The daughter of a prolific Hollywood session singer/former Berklee School of Music instructor and the graduate of a Los Angeles County High School for The Arts (Josh Groban was a classmate), Leigh Jones has been developing a steady buzz ever since she was taken under the wing of industry veteran Kerry Gordy. "I had a concept for an idea unique to the marketplace," he states. "I told my staff to find me a beautiful young girl who had soul at the very core of her being. They brought me over a 100 girls to audition, but when Leigh sat next to me - before she even opened her mouth - I knew she was the girl. And when I got her in the studio, she was even better than I could have imagined." After Leigh and Kerry matched wits on Billie Holiday's proverbial "God Bless the Child," they've been sworn and loyal partners in creative crime ever since.
"I've always known that I wanted to be a singer," says Leigh who first sang in public performing the Pointer Sisters' "American Music" at a first grade talent show. "I loved R&B from the very beginning. My family had a lot of jazz around the house. And my father worked closely with the great Clare Fischer, so we had lots of great musicians coming through our home. I'd accompany my dad to sessions, soaking up the vibe, and even got to sing on a Power Rangers clip." Leigh gravitated toward songwriting at a young age and has been working diligently at it ever since.

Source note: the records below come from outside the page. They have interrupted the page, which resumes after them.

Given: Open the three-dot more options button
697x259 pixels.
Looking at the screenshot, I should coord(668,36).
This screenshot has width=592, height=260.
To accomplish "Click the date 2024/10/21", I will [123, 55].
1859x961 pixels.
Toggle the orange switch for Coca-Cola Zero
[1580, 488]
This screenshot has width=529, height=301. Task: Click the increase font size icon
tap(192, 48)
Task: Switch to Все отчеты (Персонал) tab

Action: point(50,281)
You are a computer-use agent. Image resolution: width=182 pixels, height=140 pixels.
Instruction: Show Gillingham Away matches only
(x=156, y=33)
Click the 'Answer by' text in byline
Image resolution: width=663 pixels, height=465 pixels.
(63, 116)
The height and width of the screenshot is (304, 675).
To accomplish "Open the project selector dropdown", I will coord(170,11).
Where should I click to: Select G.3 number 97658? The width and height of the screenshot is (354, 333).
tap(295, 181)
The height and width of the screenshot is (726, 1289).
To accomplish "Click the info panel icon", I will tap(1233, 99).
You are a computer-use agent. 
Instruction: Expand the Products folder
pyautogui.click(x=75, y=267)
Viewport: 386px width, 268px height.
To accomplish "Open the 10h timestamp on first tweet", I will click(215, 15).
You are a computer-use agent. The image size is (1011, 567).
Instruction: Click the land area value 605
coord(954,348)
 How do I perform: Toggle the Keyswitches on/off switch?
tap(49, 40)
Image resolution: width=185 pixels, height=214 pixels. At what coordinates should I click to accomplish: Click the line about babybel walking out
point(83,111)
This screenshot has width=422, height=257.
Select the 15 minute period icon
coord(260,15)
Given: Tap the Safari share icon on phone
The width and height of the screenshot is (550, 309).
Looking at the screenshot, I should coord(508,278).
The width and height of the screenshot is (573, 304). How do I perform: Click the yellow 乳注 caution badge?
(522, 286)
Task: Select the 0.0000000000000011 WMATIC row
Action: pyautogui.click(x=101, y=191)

Leigh has held her own on the exclusive late night jam scene of the session musician elite at Studio City spots such as Cozy's, showcased all over Southern California from Hollywood's The Knitting Factory to Santa Monica's Temple Bar, shared stages with legends such as the Temptations and Thelma Houston, and opened for stars such as Brian McKnight and John Legend. That she is an artist with instincts beyond her young years is also evident in the jazzier standout Quiet Storm album tracks "Same Game" (on which - over muted trumpet, brushed drums and reverent organ - she warns a lover that while he's out creepin', she can do the same things, too) and the galvanizing "Words You Never Say" (an eleventh hour love confession of dreamy, celestial wizardry).
Inspired by a combination of Mariah Carey's dynamic vocal gifts, the jazz essence of Ella Fitzgerald, the boundary crossing sensibilities of both Nat and Natalie Cole, and the burning fire of Chaka Khan, Leigh Jones is a full-package prodigy of beauty, talent and drive. Billy Meshel, a key consultant on the project and the gentleman who assisted Clive Davis in the founding of Arista Records, states, "Leigh Jones' vocal instrument is fantastic! Her style is fluid, sexy and refreshing...unlike many of the generic songstresses of today. This young woman is a star!" Seconding that emotion, Kerry Gordy adds, "Leigh Jones has that ‘It' factor. She's cool, she's gorgeous and she's real. Leigh is incredibly talented - a singer's singer, a good songwriter and a producer's dream. I am privileged and proud that we are partners."
With Music in My Soul finally completed and its release eminent, Leigh can't wait to hit the road with her hand-picked band to share her music with the world and make believers out of more soul fans like she did with legendary former Stax Records President Al Bell.
Mr. Bell, who personally screened every song choice and performance of Leigh's before it made the album, observes, "Leigh Jones is an extremely talented and rare young singer who is uniquely gifted musically. She blends all of the elements of pop, R&B, Jazz and Blues, and brings them all masterfully into the ‘now.' Throughout my career I have never seen or heard of anyone like Leigh Jones. She's authentic and she can do it all!"